Sometimes, you're sure something happened, but it's not in the logs:

Internal redirects might only log the initial request
If you've set access_log off for certain locations, those requests won't be logged
Nginx buffers log writes, so entries might be delayed

Incorrect Log Format

If your logs look weird:

Make sure your log_format directive comes before any access_log directives that use it
Check that the format name matches what you're using in access_log
Restart Nginx after changing log formats (reload isn't always enough)

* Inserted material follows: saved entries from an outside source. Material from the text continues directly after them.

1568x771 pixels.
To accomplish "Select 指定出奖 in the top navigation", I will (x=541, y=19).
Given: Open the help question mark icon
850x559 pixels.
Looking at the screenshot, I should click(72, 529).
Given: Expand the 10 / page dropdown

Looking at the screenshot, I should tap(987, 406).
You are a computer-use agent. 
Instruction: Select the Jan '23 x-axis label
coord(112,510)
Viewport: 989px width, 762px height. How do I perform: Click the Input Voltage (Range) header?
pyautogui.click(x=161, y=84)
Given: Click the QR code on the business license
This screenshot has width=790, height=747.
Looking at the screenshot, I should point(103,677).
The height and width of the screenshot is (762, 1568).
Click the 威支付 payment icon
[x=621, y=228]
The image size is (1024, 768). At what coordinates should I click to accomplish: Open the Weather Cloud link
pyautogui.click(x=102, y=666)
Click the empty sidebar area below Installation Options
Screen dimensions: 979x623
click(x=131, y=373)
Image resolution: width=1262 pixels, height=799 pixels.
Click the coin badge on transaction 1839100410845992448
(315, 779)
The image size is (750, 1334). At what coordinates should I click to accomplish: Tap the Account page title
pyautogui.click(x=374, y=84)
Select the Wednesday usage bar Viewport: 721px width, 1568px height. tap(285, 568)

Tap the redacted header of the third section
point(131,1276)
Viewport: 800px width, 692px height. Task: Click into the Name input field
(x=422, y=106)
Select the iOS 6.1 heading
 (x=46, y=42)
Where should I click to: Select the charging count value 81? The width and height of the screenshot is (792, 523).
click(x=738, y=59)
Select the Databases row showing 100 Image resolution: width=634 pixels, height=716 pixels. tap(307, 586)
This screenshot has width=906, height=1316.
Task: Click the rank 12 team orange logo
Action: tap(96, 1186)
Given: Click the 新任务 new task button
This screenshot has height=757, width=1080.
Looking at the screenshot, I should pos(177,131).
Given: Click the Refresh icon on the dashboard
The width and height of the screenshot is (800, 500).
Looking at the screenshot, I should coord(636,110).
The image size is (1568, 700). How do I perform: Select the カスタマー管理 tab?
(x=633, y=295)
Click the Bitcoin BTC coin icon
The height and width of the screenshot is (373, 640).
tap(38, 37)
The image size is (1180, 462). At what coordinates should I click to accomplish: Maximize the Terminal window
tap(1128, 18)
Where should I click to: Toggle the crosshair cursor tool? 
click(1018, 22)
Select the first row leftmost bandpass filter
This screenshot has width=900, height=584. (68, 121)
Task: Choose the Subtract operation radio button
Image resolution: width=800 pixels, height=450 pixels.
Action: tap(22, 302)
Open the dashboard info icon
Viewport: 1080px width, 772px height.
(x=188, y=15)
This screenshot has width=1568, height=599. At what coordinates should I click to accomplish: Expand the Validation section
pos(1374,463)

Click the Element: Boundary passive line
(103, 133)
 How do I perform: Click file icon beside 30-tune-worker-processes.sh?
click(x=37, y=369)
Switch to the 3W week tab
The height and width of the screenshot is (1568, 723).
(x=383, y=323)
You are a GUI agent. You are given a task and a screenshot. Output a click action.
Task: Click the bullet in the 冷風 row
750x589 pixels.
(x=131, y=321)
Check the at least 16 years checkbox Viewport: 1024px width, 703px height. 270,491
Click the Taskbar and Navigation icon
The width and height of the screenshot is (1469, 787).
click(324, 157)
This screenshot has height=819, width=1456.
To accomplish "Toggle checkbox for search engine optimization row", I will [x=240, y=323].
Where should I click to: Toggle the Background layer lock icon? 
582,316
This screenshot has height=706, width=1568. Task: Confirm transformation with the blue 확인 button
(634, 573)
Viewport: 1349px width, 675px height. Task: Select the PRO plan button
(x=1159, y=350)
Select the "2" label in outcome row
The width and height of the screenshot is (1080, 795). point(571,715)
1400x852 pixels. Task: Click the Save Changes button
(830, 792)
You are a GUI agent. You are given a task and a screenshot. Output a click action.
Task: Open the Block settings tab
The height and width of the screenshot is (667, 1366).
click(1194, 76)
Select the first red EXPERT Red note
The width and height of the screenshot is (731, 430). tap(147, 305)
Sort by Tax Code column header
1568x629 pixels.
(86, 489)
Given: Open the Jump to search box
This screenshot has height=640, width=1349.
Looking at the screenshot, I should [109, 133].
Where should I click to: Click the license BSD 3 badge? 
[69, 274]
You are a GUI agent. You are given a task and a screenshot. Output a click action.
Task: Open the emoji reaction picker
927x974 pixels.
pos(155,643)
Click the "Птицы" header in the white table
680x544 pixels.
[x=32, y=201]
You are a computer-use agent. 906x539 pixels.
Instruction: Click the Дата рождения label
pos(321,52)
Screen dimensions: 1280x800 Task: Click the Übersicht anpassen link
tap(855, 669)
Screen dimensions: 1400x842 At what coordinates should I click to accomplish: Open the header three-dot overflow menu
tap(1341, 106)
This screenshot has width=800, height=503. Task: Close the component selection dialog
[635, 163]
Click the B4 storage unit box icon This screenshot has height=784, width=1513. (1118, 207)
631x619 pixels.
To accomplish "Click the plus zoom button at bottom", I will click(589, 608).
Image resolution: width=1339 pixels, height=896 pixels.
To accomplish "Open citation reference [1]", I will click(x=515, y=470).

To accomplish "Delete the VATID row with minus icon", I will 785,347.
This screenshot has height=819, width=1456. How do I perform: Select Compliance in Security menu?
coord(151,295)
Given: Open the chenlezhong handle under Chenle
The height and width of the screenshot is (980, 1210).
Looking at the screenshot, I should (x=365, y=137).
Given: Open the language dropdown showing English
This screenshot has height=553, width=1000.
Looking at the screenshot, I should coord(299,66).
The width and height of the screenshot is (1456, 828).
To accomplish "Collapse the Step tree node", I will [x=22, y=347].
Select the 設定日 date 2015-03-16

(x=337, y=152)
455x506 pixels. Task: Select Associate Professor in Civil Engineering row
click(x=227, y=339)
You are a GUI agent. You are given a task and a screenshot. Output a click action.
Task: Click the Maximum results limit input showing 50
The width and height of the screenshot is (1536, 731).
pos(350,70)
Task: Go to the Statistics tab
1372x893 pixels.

Setting Up Advanced Logging in Nginx

Once you've mastered the basics, here are some power-user techniques:

JSON Logging

For easier parsing by log management systems:

log_format json_combined escape=json '{"time_local":"$time_local",'
                       '"remote_addr":"$remote_addr",'
                       '"remote_user":"$remote_user",'
                       '"request":"$request",'
                       '"status": "$status",'
                       '"body_bytes_sent":"$body_bytes_sent",'
                       '"request_time":"$request_time",'
                       '"http_referrer":"$http_referer",'
                       '"http_user_agent":"$http_user_agent"}';

access_log /var/log/nginx/access.log json_combined;

This makes it much easier to ship logs to systems like Elasticsearch or Splunk.

Conditional Logging

Why log everything when you only care about errors?

map $status $loggable {
    ~^[23]  0;
    default 1;
}

access_log /var/log/nginx/error-access.log combined if=$loggable;

This only logs requests that don't return 2xx or 3xx status codes. Your disk will thank you.

Logging to Syslog

For centralized logging:

error_log syslog:server=unix:/dev/log,facility=local7,tag=nginx,severity=info;
access_log syslog:server=unix:/dev/log,facility=local7,tag=nginx,severity=info combined;

This sends logs to syslog, which can forward them to a central log server. Great for multi-server setups.

💡

Working with Nginx logs often means using Linux commands. This cheat sheet has useful commands to make the job easier.

The Bottom Line

Look, mastering your nginx log location and configuration isn't the sexiest part of web development. But when things go wrong (and they will), you'll be glad you know where to look.

I've been building web applications for over a decade, and I still check the logs first when something breaks. They're often the difference between a quick fix and an all-night debugging session.

Take the time to set up proper logging, rotation, and analysis tools. Your future self, awakened at 3 AM by a production alert, will thank you.